Tuesday, February 14, 2012

The thing about forgiveness...

When you happen to come by God, Jehovah, or Jesus... You have to start asking for forgiveness for the wrong that you have done others...It's basically like feeling the pain for what you have done... How badly you have affected people...I guess it all depends on how deeply you believe you affected people, and if you feel you've affected someone pretty bad, then you may; in turn, feel the same or similar pain...I get it! Enough is enough!:p (that's me sticking my tounge out at God):)!

I am sorry for my actions. How they affected people. I'm not perfect and wish I had the perfect way of handling things, but I don't, so I'm stuck with this curse of imperfection to rule my behaviors...decisions??? I am 33 years old.
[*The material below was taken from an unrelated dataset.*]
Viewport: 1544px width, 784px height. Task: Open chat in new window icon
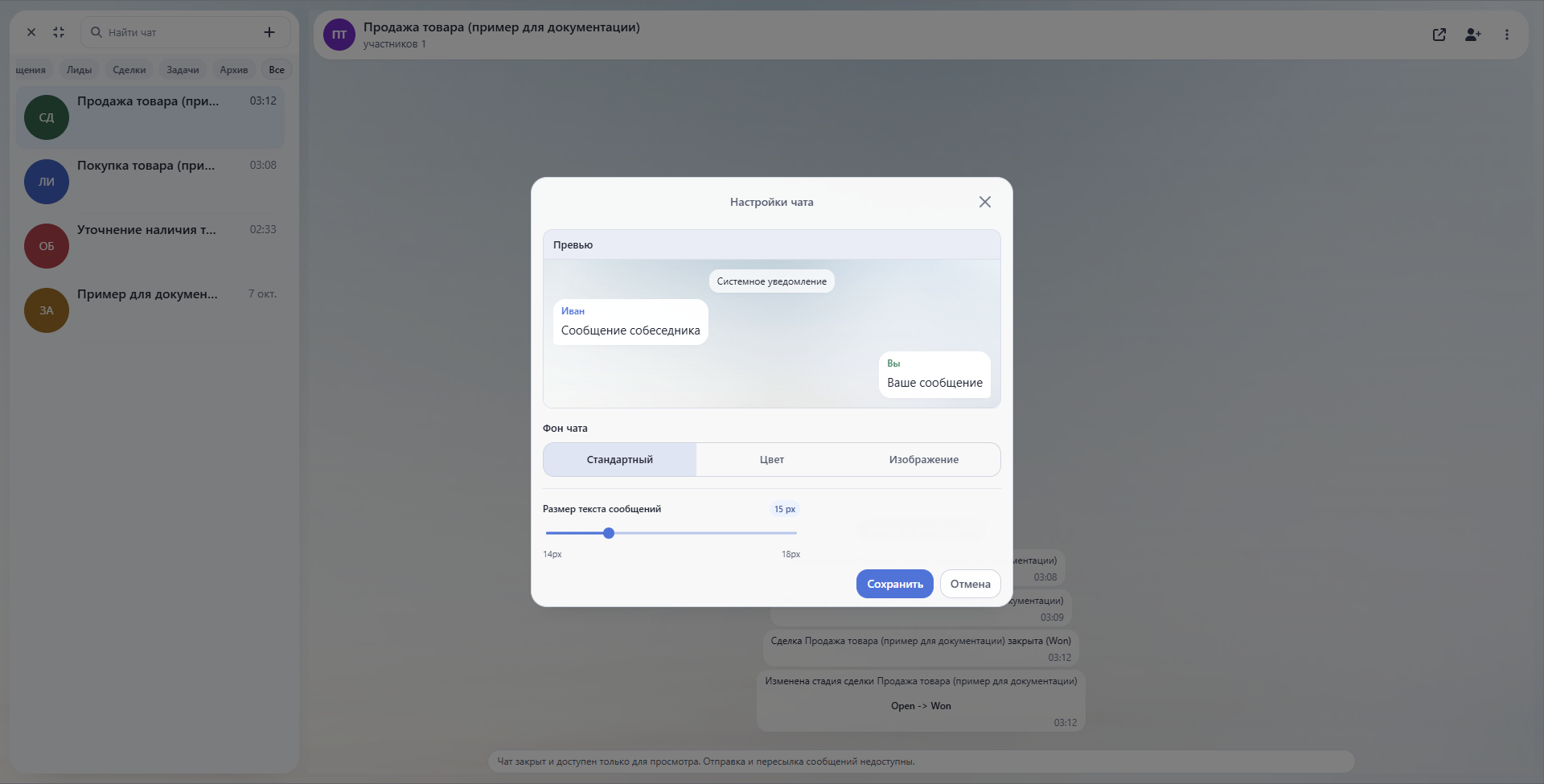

I feel as if I am at a very pivotal point in my life right now, and some Christians may agree on the significance of that year and in which the year Christ died... Sort of a coming of age I believe I read somewhere.... However, I lost a very important piece of who I am today, although it's been happening for sometime with as low as I got there wasn't much I could do to stop it... I felt so low and alone that I pushed everyone who cates about me out of my life. I'm not really sure how I did it... I think part of it was letting myself go physically due to the stresses I was facing. Since I didn't feel attractive physically as much as I once did, my relationship suffered. I wasn't working. Just sitting around not doing a whole lot. Figuring out what was important, and children, I found out too late.
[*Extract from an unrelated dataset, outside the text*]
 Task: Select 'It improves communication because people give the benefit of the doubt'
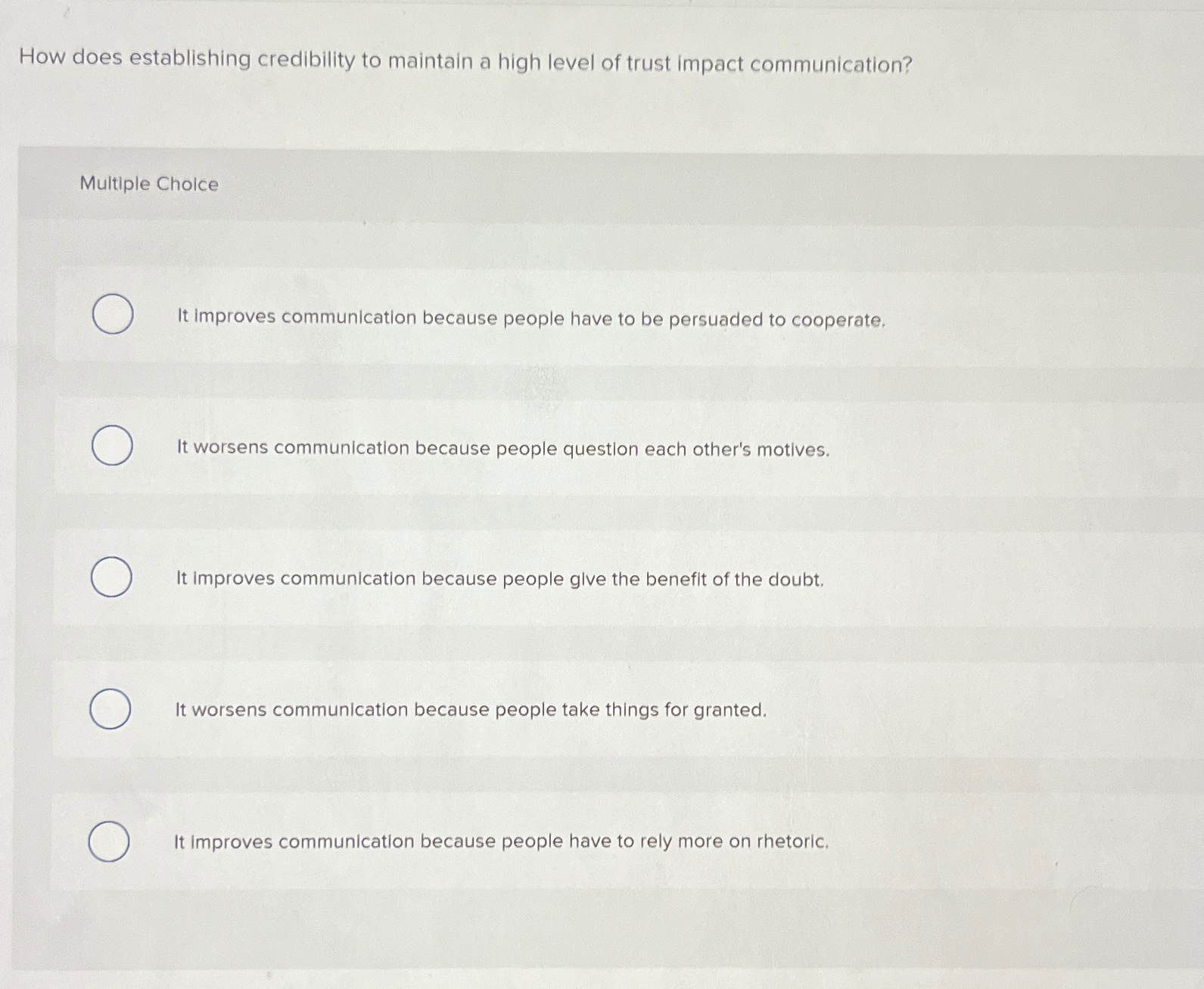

And in this life, the best things WILL pass you by...And that's the price we pay. But sometimes... On those rare occasions they come back through for no apparent reason, but to give you one more opportunity. And if you are like me; you'll screw it up. It happens. And I'm sure I will see my friend in another ten years... Maybe...

It burdens me to think about, because we don't know if we have tomorrow... And the person I lost today... Well, it just doesn't feel very good to know that I'm not going to have that day with that person...:/ Im rambling and I'm sure there's a ton of spelling mistakes, but I have to sleep...



















It's asking to feel that pain in order to clense...? Do unto others...?

I have been quite misguided for quite some time, don't you agree??Anybody???